Dr. Paul Morrissey, an associate professor of surgery at Brown University’s Alpert Medical School, wrote in The American Journal of Bioethics that the protocol known as donation after cardiac death — meaning death as a result of irreversible damage to the cardiovascular system — has increased the number of organs available for transplant, but has a number of limitations, including the need to wait until the heart stops.
Because of the waiting time, Morrissey said that about one-third of potential donors end up not being able to donate, and many organs turn out to not be viable as a result.
Instead, he argues in favor of procuring kidneys from patients with severe irreversible brain injury whose families consent to kidney removal before their cardiac and respiratory systems stop functioning.

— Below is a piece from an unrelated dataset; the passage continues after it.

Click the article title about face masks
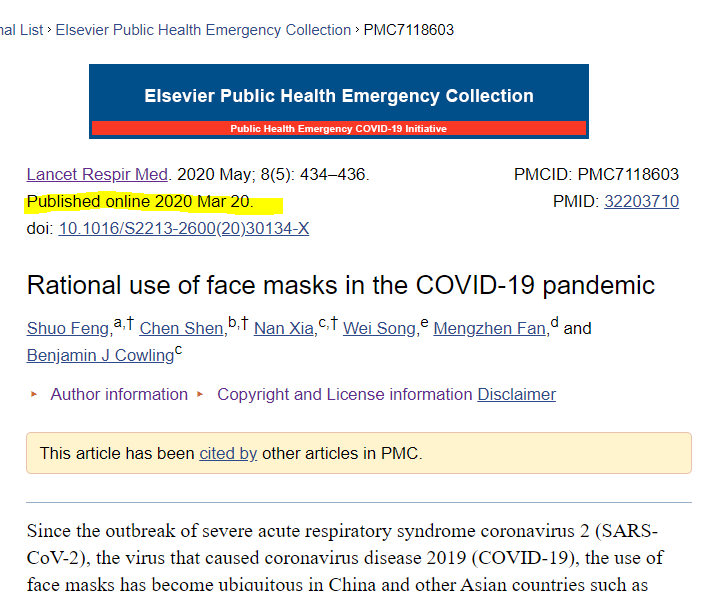[x=340, y=285]
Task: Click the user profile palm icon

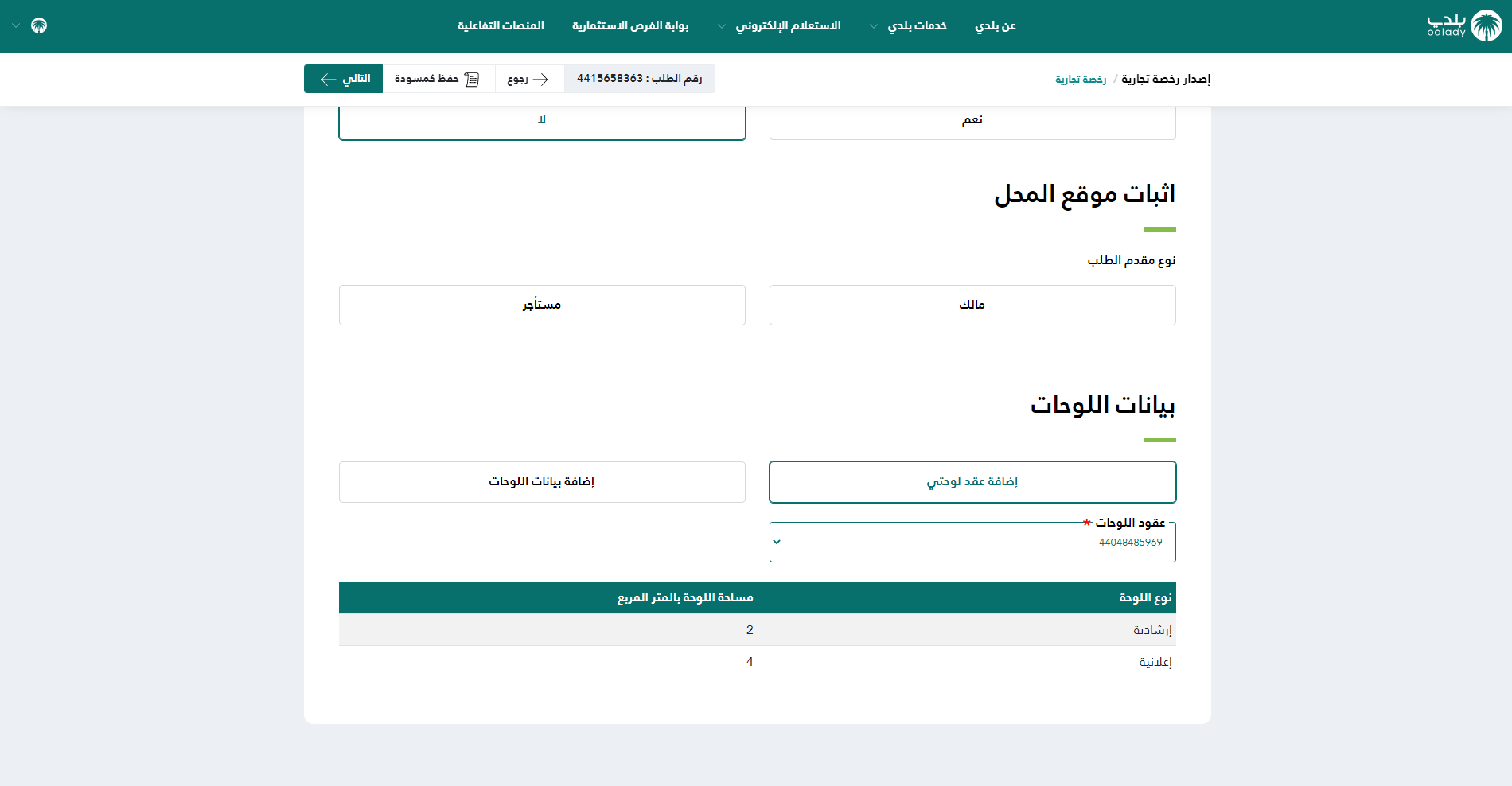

“These individuals, maintained on mechanical ventilation, do not meet the criteria for brain death,” he wrote. In these cases, the patient would be removed from life support and kidneys would be harvested while ensuring that the patient receives anesthesia and pain relief during the operation. After that, the patients would be kept comfortable until they have not had a pulse for five minutes, a threshold at which they are declared dead.

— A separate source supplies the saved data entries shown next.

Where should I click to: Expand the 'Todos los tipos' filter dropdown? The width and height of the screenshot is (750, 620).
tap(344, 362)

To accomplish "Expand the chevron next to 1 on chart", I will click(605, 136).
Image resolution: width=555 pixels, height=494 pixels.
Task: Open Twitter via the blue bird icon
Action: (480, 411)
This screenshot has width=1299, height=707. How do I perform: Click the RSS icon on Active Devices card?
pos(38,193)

“Under this protocol, the donor is alive at the time of kidney recovery, but a determination has been made and confirmed by medical experts that death is imminent,” he wrote.
Kidney removal, he stressed, would not cause the death of the donor, which is “instead caused foremost by the original catastrophic injury and secondarily by terminating mechanical ventilation.”
In addition to providing more organs usable for transplant, Morrissey said this revised protocol would allow families to grieve in peace, since surgeons wouldn’t need to rush the body into the operating room to remove organs. He said they could also take comfort in the knowledge that their loved one’s death saved other lives.
A number of experts responded to Morrissey’s proposal in commentaries published in the same journal. Some supported his arguments, while others expressed concern that it wouldn’t be in the donor’s best interests and could potentially violate medical ethics and the law.
Donald Marquis, a professor at the University of Kansas, wrote that Morrissey’s argument has some validity.
Removing both kidneys, he said, “will not make the donor worse off than the donor would have been in the absence of the nephrectomy.”
“Though not dead yet, they are ‘as good as dead’ from an ethical perspective,” wrote Franklin Miller, a bioethicist at the National Institutes of Health, along with Dr. Robert Truog, a professor of medical ethics, anesthesiology and pediatrics at Harvard Medical School. “No harm or wrong is committed by procuring vital organs prior to stopping life support, provided that valid consent is obtained for donation.”
But removing both kidneys from a living donor would not always be in a patient’s best interests.
“There is no reason to believe that registering as an organ donor involves the willingness to undergo premortem double nephrectomy,” argued bioethicists Maxwell Smith of the University of Toronto, David Rodriguez-Arias of the Spanish National Research Council and Ivan Ortega of Alcala de Henares University.
And Norman Cantor, a distinguished professor of law at Rutgers School of Law, wrote that removing both kidneys before death could be legally risky.
“An organ retrieval intervention poses some hazard of accelerating death, as by hemorrhage or cardiac arrest,” he said. “Any medical action potentially accelerating death, even by a few minutes and even for a gravely debilitated patient, demands a legally recognized justification.”
Removing one kidney, he said, could be legally defensible, but removing both “would almost certainly be deemed unlawful under the current legal framework.”